Material for the task =
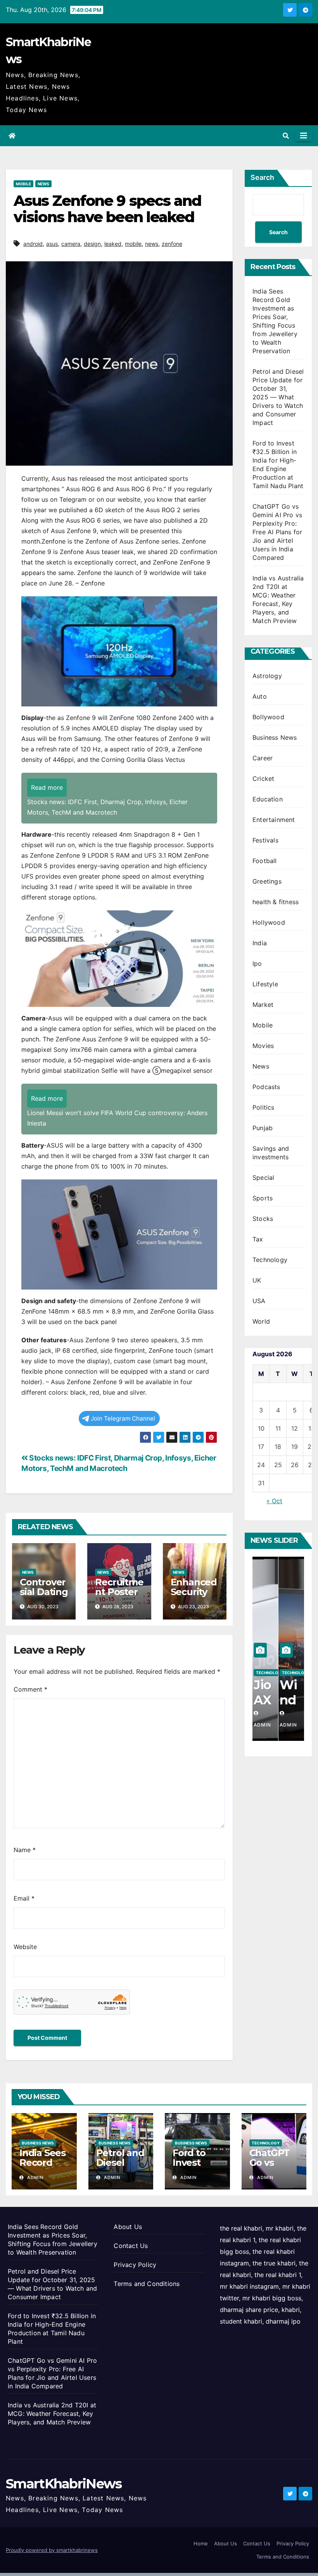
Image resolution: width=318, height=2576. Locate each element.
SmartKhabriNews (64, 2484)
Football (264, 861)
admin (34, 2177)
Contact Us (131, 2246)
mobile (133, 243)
==
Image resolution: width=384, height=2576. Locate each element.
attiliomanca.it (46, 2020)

What to work on = Using the records above, count every line that includes the word "each", and state the number only.

Solution to the problem = 2